L'esclavage salarié suppose l'idée que le choix entre travailler pour un patron et mourir de faim, ne constitue aucunement un choix libre. Cela relève plutôt d'une aliénation, purement établie par l'homme (« de l'homme sur l'homme ») et fondée à sa base sur une relation d'asservissement. Autrement dit, il loue sa force de travail, au quotidien, pour survivre (manger, boire, etc.)
L'utilisation du terme « esclavage salarié » est aussi un moyen rhétorique pour faire un parallèle entre le travail dans l'époque actuelle et l'esclavagisme historique, notamment lorsque celui-ci était caractérisé par la possession des esclaves, ainsi que les droits de les acheter ou les vendre. Le concept de l'esclavage salarié repose sur le fait que certains travailleurs salariés ont des conditions de vie finalement peu éloignées de ces esclaves.
En tant que condition de classe
Une différence clé entre l'esclavage salarié et l'esclavage a été identifiée par Karl Marx : les travailleurs peuvent parfois refuser de travailler pour un employeur spécifique, sans être (légalement) sujet à un châtiment corporel. Pour Marx, l'esclavage salarié est une condition de classe avant d'être une situation individuelle.
Pour Marx, cette situation de classe repose sur :
une concentration de la propriété entre les mains de quelques-uns ;
Marx a toutefois reconnu que certains esclaves salariés pouvaient parfois échapper à leur situation. Mais historiquement, même si certains esclaves (au sens historique) pouvaient également gagner leur liberté (c'était parfois possible, chez les Romains, par exemple), cela ne justifie pas l'esclavage.
Le problème prend une allure différente en cas de crise économique : même quand son maître n'a pas de travail à lui donner, un esclave doit en effet continuer à être logé et nourri (à moins d'être vendu). Ce n'est plus nécessaire avec un salarié, qui peut être tout simplement licencié.
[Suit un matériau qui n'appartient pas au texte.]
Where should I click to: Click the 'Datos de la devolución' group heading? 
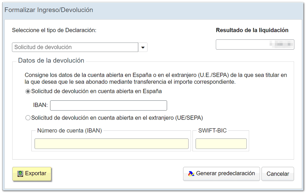(x=51, y=60)
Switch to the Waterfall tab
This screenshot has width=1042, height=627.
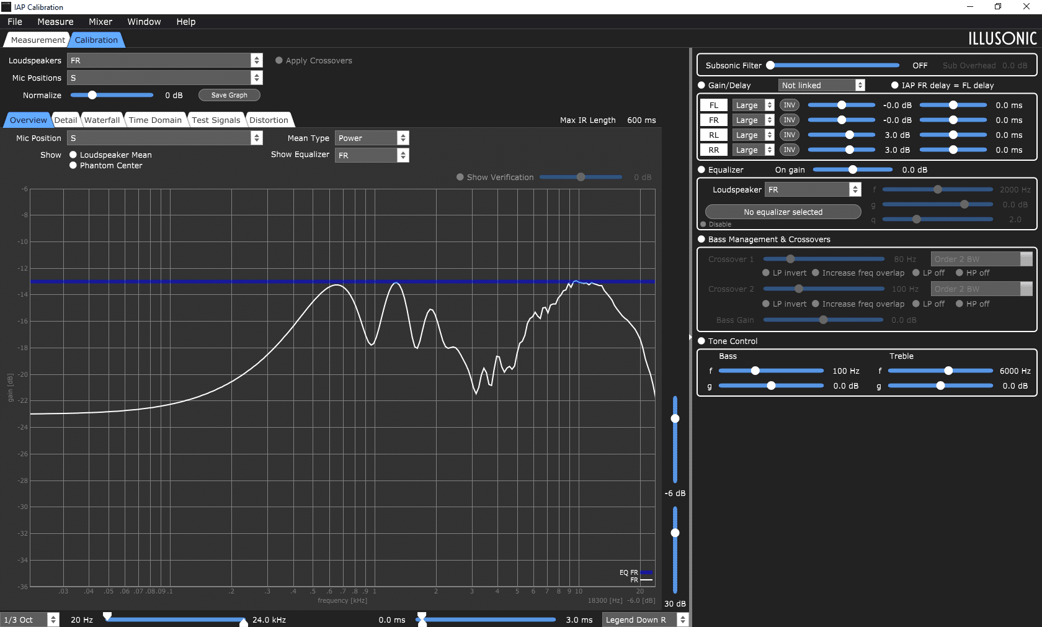[102, 120]
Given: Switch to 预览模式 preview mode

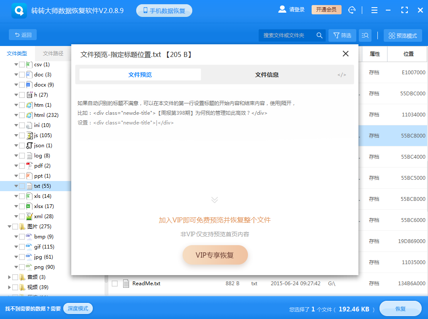Looking at the screenshot, I should point(402,35).
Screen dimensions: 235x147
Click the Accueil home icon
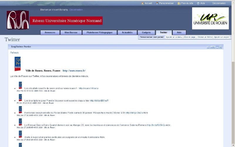(143, 4)
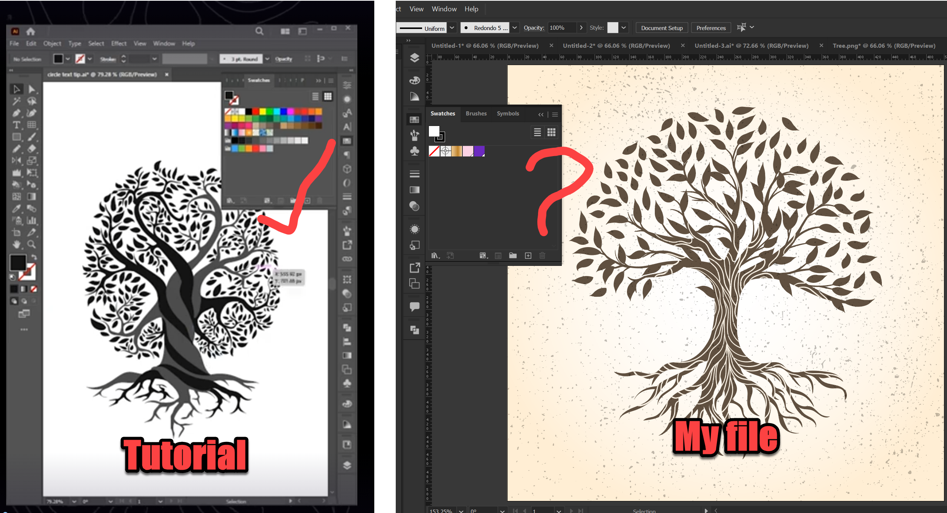Create a new swatch with the plus icon
Viewport: 947px width, 513px height.
pyautogui.click(x=528, y=255)
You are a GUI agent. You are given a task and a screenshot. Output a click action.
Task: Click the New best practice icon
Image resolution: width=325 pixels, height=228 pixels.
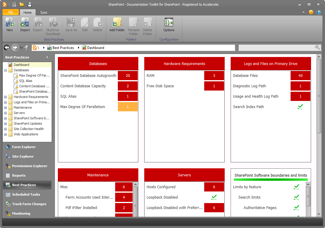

Une différence essentielle est aussi que l'esclave moderne se croit libre alors que l'esclave ancien n'avait pas cette illusion : « l'esclavage moderne est fondé sur la mobilité des esclaves » (Jean-Pierre Voyer).
En pratique
L'esclavage salarié est de nos jours une réalité dans certains pays, les salariés réduits à l'esclavage se voient privés de leurs pièces d'identité et passeports, de leurs droits, empêchés ainsi de retourner dans leurs pays et étant de fait réduits à la volonté de l'employeur.
À Londres, et même maintenant à Paris, il devient fréquent de voir des travailleurs dits « pauvres » (intérimaires, rmistes, smicards, etc.) dormir dans leur voiture au lieu de payer un loyer exorbitant, ou bien encore « biffer », c'est-à-dire fouiller dans les poubelles (déchétarisme) à la recherche de quelque résidu réutilisable ou alimentaire…
Par ailleurs, ces situations assimilables à un esclavage salarié n'épargnent en rien certains États totalitaires apparemment situés hors du monde capitaliste développé (Corée du Nord, certains pays africains, etc.). La seule donnée changeante est la nature de l'employeur : l'État et ses ramifications, au lieu de sociétés privées. Mais le concept d'esclavagisme salarié demeure bien applicable à toutes ces situations, tant que le destin vital des uns ne leur est pas entièrement restitué (c'est-à-dire tant que chacun n'est pas dans une position de choix réel donc libre), mais demeure suspendu aux bons vouloirs d'autres individus.
Bibliographie
Roger Botte, « Les habits neufs de l’esclavage. Métamorphoses de l’oppression au travail », Cahiers d'études africaines, Esclavage moderne ou modernité de l’esclavage ? (2005) [lire en ligne]
L'idéologie du Travail, in Réflexions sur écologie… industrialisme… travail (1991-1992).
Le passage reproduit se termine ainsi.